Markish joined the Soviet Communist party in early 1942 when he took a job at the International Division of Sovietinformburo, while a colleague Teumin was the press agent. The bureau head Lozovsky banned them from any further contact with JAC; effectively cutting them off from the international socialist element altogether. The monitors started looking through their post, investigating the articles they wrote. In April 1942, Stalin had ordered the formation of the Jewish Anti-Fascist Committee designed to influence international public opinion and organize political and material support for the Soviet fight against Nazi Germany, particularly from the West. Solomon Mikhoels, a popular actor and director of the Moscow State Jewish Theater, was appointed its chairman. Other members included Der Nister, Itzik Feffer and Samuel Halkin. They wrote texts and petitions almost as cries for help against the Nazi pogroms; among other countries the texts were printed in U.S. newspapers. The JAC also raised funds. In 1946, he was awarded the Stalin Prize, and wrote several paeans to Joseph Stalin, including a 20,000-line epic poem Milkhome in 1948.
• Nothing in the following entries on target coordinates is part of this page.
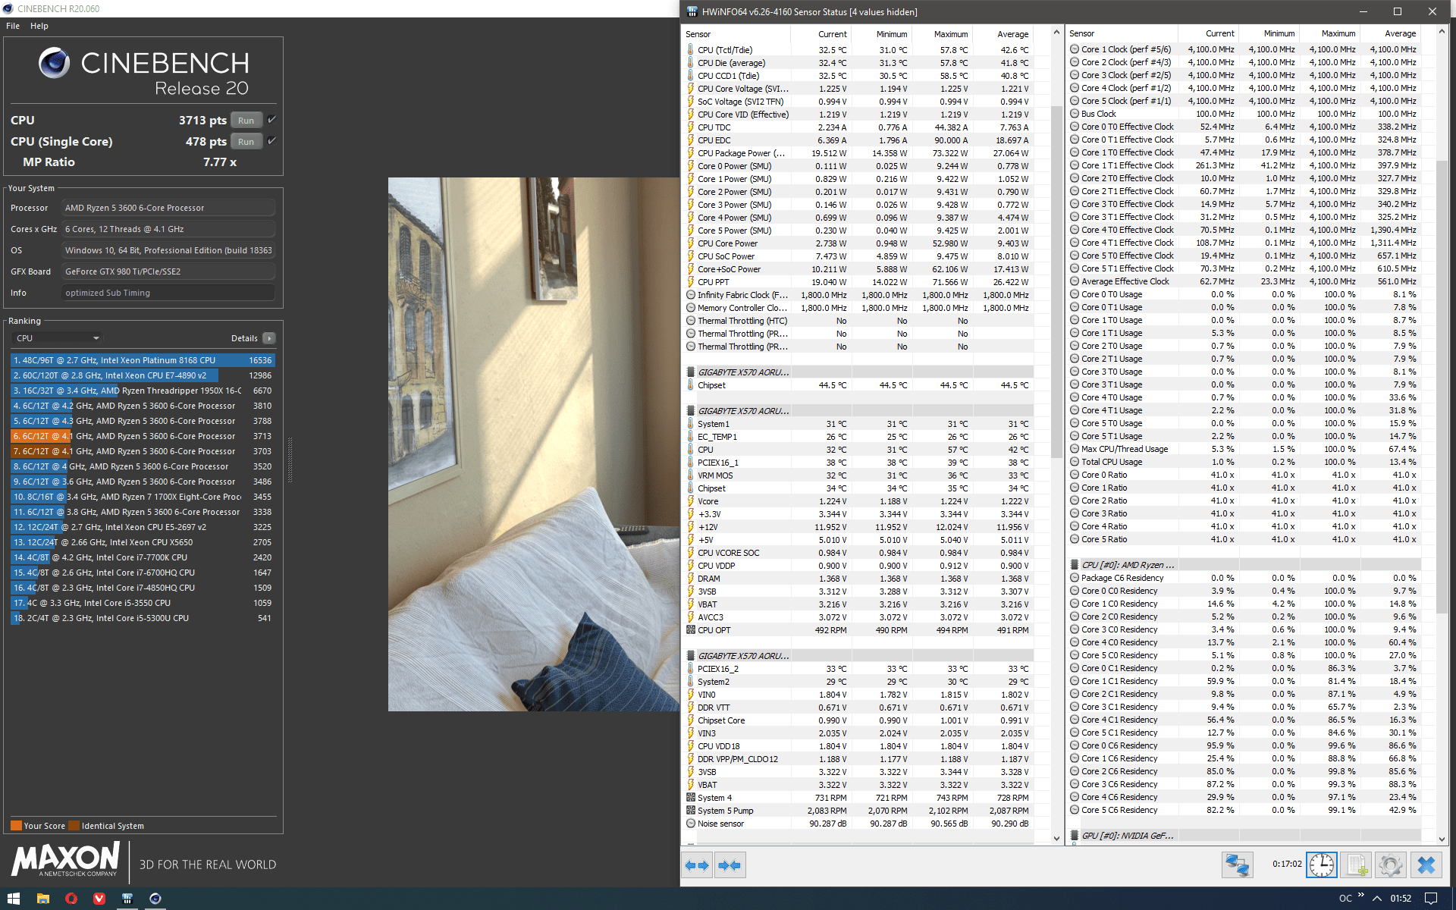
Task: Toggle checkbox next to CPU Single Core
Action: (x=271, y=141)
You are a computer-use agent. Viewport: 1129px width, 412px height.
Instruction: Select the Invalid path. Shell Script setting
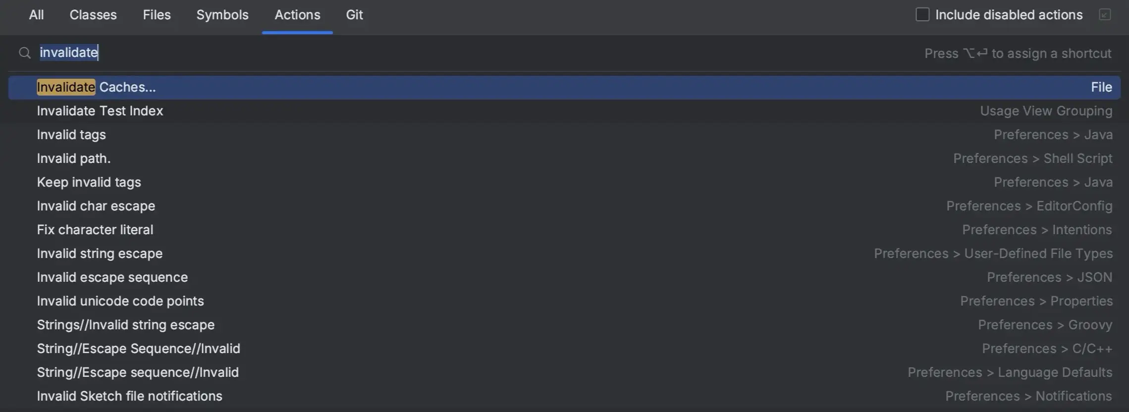pyautogui.click(x=74, y=158)
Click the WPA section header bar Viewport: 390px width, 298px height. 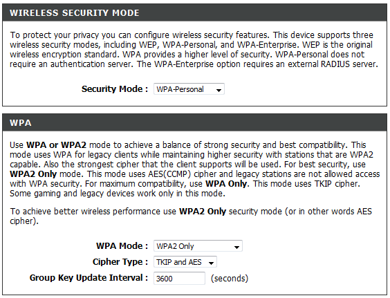click(195, 122)
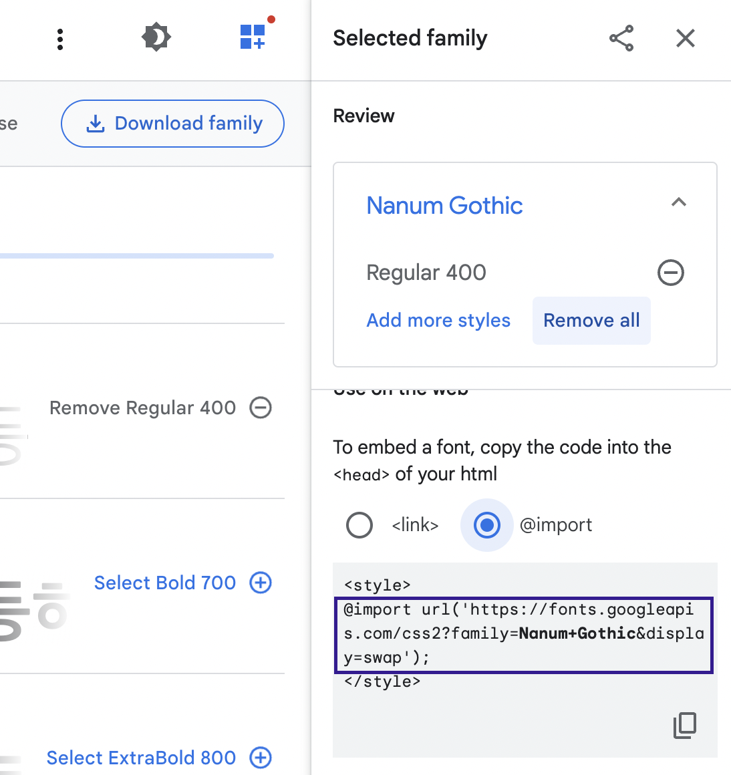
Task: Click the plus icon for Select Bold 700
Action: 261,583
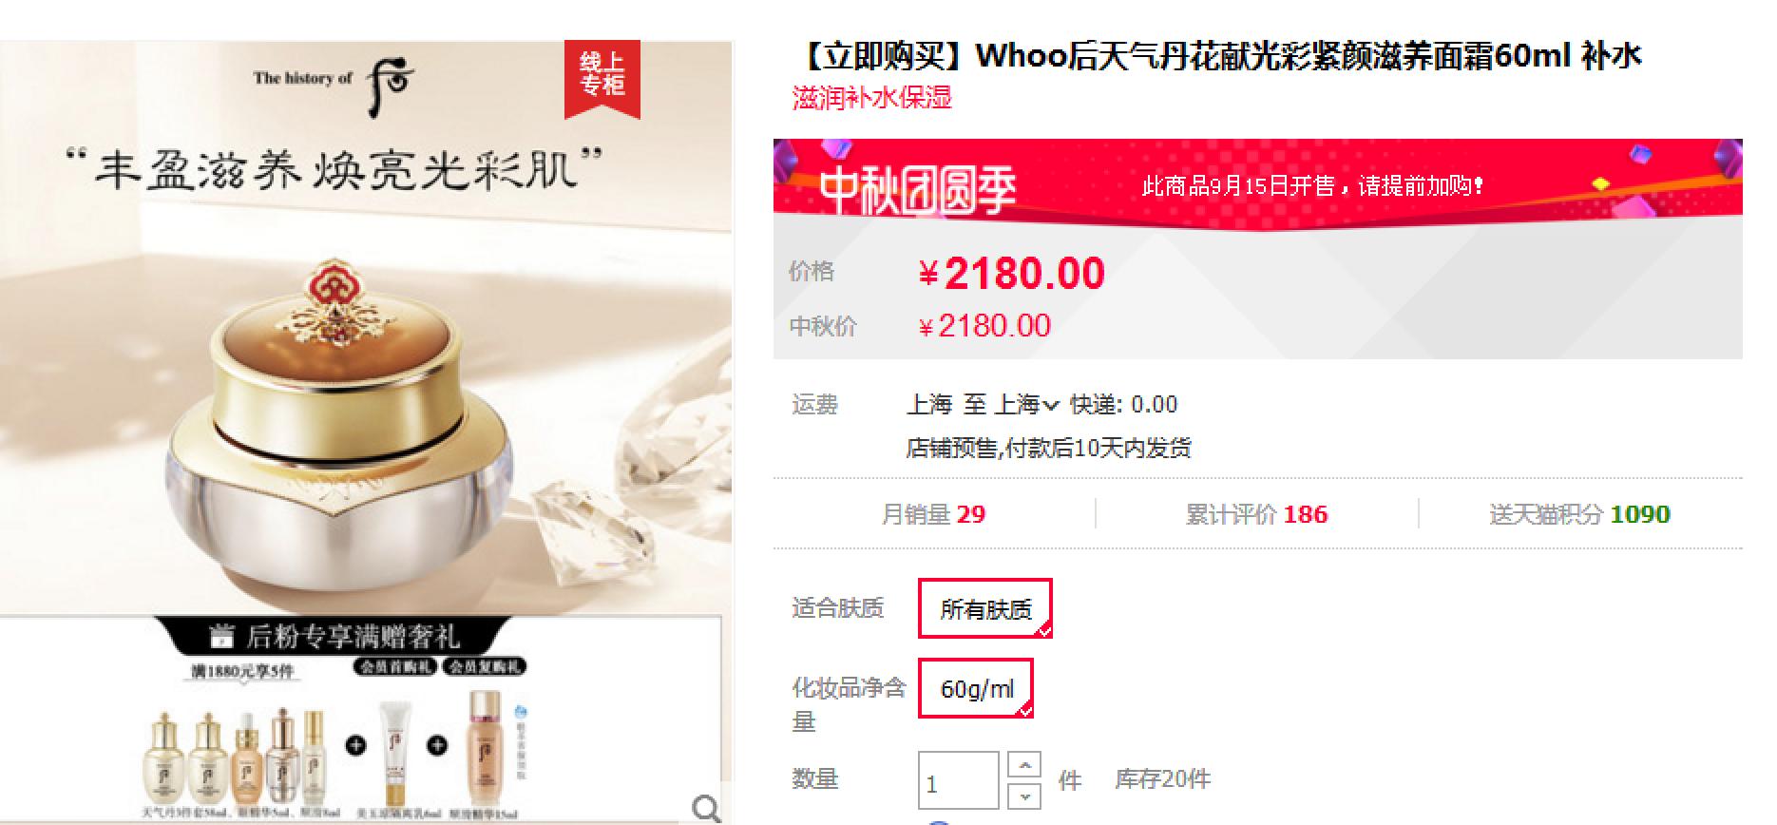This screenshot has width=1777, height=825.
Task: Increase quantity with the up arrow
Action: tap(1023, 765)
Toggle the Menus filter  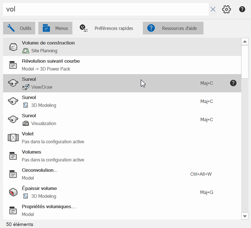(55, 28)
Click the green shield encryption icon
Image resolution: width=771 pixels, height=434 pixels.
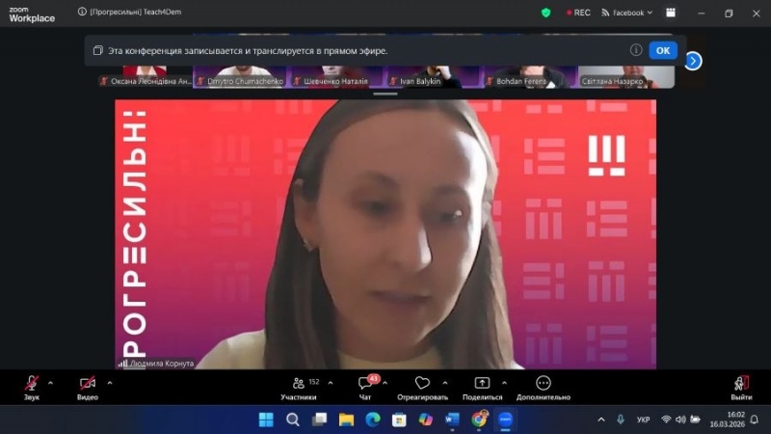[x=546, y=13]
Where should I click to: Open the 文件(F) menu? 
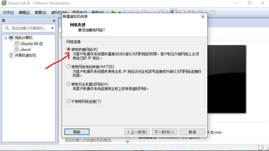coord(8,13)
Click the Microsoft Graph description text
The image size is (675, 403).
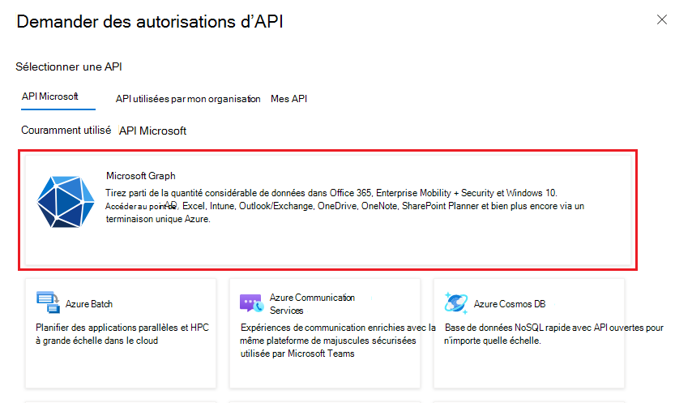[345, 206]
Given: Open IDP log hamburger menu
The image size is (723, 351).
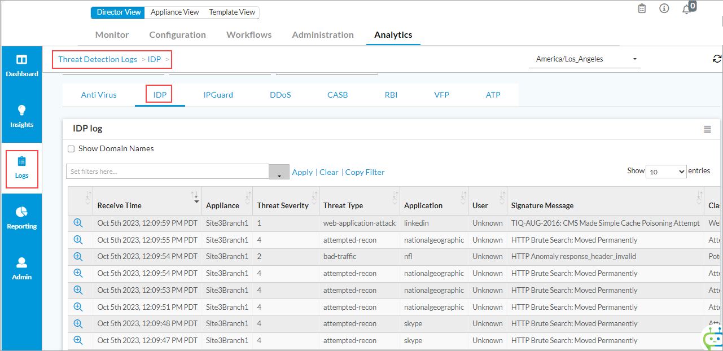Looking at the screenshot, I should (707, 129).
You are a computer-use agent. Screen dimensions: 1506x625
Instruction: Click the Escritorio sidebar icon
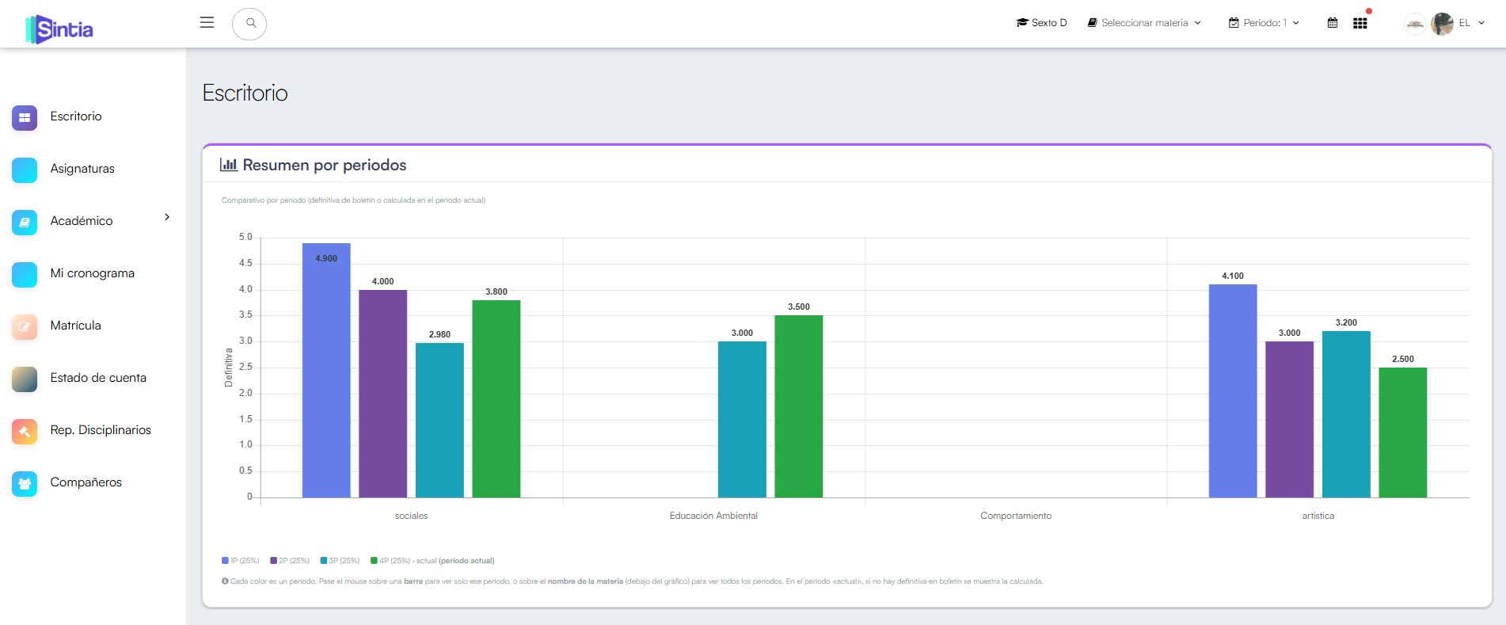[25, 117]
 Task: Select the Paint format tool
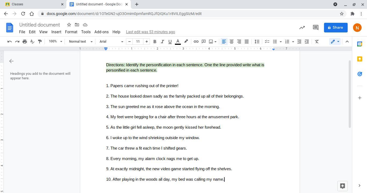(x=40, y=42)
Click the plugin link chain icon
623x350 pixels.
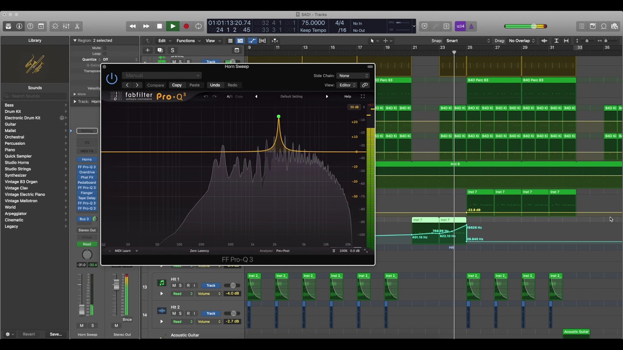(365, 85)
However, Stalin soon changed policy towards the liquidation of the Jewish Anti-Fascist Committee and against the remnants of official Jewish cultural activity in the Soviet Union. Solomon Mikhoels was murdered by the secret police in January 1948, to avoid a show trial. Other writers were accused of treason, and other "crimes", and arrested. Markish was accused of being a "Jewish nationalist", and arrested in January 1949, and shot with other Jewish writers during the Night of the Murdered Poets in August 1952.
After Stalin's death, Markish's widow Esther and his sons, literary scholar Shimon Markish and prose writer David Markish, actively set out to redeem his memory. Following Markish's official rehabilitation in November 1955, several comprehensive editions of his poems, translated into Russian by Anna Akhmatova, were published in 1957. His oldest child, daughter Olga Rapay-Markish by his first wife, Zinaida Joffe, was a renowned Ukrainian ceramicist.

Writings

Markish wrote a number of poems and plays, as well as several novels.
Markish is one of the three heroes, with his fellow Yiddish poets Uri Zvi Grinberg and Melekh Ravitsh, of Gilles Rozier's novel D'un pays sans amour.